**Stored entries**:

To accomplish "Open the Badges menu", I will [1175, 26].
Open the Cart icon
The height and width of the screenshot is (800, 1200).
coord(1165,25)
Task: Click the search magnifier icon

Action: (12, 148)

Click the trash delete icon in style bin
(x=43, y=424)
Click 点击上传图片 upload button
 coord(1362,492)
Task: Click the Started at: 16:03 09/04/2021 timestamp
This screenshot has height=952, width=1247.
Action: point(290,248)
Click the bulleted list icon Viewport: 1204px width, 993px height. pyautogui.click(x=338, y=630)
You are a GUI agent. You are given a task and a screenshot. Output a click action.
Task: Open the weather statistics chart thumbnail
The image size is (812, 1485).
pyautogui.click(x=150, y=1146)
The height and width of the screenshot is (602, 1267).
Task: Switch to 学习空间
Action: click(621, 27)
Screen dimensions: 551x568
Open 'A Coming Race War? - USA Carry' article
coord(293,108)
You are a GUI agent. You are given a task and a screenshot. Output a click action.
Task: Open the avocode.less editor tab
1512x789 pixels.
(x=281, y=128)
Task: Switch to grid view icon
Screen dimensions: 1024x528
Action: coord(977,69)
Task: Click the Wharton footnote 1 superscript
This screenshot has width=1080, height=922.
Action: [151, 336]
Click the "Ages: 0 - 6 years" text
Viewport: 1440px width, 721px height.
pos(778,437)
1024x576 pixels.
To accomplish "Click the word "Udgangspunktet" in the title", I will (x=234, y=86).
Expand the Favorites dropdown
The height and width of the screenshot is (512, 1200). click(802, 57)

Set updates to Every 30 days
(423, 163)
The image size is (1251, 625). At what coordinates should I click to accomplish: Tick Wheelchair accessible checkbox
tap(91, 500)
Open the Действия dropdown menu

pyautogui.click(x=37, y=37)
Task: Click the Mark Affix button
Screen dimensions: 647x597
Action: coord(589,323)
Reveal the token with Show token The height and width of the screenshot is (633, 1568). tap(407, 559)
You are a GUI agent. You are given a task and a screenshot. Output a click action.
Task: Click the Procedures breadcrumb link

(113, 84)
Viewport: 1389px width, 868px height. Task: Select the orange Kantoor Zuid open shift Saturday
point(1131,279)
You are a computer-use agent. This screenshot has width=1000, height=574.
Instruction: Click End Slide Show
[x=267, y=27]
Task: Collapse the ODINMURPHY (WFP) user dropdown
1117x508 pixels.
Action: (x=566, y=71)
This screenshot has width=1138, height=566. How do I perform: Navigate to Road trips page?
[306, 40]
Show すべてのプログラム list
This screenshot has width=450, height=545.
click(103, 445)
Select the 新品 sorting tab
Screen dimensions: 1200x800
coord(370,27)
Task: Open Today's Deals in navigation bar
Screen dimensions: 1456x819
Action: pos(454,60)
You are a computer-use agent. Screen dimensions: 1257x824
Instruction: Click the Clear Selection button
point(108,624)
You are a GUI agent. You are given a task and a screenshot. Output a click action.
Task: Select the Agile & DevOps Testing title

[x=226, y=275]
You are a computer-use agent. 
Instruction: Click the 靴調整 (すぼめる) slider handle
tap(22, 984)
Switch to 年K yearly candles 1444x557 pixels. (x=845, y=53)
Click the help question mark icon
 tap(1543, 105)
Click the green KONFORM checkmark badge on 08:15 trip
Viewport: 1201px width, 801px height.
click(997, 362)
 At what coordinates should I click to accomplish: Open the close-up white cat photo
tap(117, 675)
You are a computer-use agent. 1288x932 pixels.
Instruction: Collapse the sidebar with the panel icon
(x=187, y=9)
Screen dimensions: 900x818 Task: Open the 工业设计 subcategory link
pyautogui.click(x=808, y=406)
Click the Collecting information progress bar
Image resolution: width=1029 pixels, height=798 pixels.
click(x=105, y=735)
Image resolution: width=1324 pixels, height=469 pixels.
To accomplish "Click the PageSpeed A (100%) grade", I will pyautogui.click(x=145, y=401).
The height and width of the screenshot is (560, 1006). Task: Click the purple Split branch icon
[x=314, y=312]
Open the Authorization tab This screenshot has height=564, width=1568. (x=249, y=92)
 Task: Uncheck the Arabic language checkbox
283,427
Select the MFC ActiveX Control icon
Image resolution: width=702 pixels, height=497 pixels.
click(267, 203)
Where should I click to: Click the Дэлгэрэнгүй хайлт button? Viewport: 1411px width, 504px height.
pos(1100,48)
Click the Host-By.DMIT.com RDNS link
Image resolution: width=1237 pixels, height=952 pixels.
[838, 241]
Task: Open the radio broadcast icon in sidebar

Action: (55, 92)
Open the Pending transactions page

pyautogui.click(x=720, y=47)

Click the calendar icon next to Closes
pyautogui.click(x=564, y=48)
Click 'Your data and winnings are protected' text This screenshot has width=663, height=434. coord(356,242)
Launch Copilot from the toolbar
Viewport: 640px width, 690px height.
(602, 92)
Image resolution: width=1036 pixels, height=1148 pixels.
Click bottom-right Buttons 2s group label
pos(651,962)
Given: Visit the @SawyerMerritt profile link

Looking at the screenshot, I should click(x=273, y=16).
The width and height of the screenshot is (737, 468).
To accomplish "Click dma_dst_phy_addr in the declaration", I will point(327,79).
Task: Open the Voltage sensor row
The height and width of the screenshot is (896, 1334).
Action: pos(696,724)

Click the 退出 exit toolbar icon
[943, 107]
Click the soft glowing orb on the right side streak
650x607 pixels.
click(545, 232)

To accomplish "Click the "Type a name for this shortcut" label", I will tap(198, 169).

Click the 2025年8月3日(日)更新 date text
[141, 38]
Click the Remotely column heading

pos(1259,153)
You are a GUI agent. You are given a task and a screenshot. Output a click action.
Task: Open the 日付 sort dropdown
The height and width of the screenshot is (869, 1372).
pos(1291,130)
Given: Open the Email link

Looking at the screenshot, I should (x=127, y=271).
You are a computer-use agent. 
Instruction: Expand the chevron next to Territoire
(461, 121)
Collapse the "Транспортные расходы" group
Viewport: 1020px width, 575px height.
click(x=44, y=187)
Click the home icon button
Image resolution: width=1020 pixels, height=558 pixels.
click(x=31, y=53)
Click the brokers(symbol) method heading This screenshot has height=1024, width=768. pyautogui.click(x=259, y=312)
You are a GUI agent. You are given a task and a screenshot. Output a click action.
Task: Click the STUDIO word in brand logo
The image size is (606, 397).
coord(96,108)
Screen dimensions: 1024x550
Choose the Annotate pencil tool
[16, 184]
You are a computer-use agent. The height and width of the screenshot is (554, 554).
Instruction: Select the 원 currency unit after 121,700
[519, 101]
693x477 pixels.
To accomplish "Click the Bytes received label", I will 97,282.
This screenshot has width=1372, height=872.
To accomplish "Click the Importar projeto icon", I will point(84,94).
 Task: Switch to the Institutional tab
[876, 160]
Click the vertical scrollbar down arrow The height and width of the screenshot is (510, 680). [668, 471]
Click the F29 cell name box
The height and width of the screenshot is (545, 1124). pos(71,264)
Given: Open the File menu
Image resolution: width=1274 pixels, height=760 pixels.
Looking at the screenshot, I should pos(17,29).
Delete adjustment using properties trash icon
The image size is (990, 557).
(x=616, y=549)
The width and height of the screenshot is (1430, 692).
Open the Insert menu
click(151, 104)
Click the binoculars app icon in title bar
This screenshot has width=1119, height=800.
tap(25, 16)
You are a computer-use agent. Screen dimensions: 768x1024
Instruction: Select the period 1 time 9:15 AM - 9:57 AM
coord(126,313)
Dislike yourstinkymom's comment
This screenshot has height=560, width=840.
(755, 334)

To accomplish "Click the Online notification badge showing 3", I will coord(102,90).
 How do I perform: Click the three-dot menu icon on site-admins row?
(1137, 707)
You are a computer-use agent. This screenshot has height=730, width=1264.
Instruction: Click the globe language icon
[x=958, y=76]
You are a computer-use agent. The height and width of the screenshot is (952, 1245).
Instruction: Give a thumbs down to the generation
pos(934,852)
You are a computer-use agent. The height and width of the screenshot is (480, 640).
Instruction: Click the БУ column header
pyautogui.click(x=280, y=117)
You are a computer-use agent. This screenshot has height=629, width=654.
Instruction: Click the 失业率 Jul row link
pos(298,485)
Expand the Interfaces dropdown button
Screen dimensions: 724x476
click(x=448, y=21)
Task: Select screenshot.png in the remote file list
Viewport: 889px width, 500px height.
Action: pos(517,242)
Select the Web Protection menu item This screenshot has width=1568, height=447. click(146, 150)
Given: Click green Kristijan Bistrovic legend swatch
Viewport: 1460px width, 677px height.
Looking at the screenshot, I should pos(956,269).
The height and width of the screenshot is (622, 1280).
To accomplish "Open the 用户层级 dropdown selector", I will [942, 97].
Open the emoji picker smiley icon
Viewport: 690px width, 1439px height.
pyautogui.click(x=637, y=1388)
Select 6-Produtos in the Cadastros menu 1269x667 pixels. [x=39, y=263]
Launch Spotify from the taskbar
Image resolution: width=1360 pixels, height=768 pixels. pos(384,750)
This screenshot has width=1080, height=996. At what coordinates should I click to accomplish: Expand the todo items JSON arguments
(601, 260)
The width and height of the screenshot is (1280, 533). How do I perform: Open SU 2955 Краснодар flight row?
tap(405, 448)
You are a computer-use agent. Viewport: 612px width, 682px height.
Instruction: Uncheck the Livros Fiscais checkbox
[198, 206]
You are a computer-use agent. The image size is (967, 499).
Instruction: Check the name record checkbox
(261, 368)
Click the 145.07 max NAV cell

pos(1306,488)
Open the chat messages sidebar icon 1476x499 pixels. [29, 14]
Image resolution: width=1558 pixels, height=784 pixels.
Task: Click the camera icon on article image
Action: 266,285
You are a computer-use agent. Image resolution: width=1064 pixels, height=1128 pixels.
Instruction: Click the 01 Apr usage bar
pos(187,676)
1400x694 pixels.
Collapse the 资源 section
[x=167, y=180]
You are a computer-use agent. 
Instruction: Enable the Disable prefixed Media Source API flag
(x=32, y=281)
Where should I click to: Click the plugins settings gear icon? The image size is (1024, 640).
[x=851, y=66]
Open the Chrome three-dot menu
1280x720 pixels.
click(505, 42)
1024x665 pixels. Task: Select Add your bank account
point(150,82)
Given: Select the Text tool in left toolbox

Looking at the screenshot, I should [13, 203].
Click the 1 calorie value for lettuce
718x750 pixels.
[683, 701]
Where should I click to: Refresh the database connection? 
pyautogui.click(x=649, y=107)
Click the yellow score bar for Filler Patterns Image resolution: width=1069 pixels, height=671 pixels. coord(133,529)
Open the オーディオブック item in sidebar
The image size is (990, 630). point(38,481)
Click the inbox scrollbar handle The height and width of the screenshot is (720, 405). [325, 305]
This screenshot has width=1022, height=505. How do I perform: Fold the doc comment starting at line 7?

**EXERCISE REQUIREMENTS**: Only the lines from the start of the data to the line holding "Task: Open the weather" are wanted; return them exactly, both ends included.

**SOLUTION TO THE EXERCISE**:
To accomplish "Open the Badges menu", I will [1175, 26].
Open the Cart icon
The height and width of the screenshot is (800, 1200).
coord(1165,25)
Task: Click the search magnifier icon

Action: (12, 148)

Click the trash delete icon in style bin
(x=43, y=424)
Click 点击上传图片 upload button
 coord(1362,492)
Task: Click the Started at: 16:03 09/04/2021 timestamp
This screenshot has height=952, width=1247.
Action: point(290,248)
Click the bulleted list icon Viewport: 1204px width, 993px height. pyautogui.click(x=338, y=630)
You are a GUI agent. You are given a task and a screenshot. Output a click action.
Task: Open the weather statistics chart thumbnail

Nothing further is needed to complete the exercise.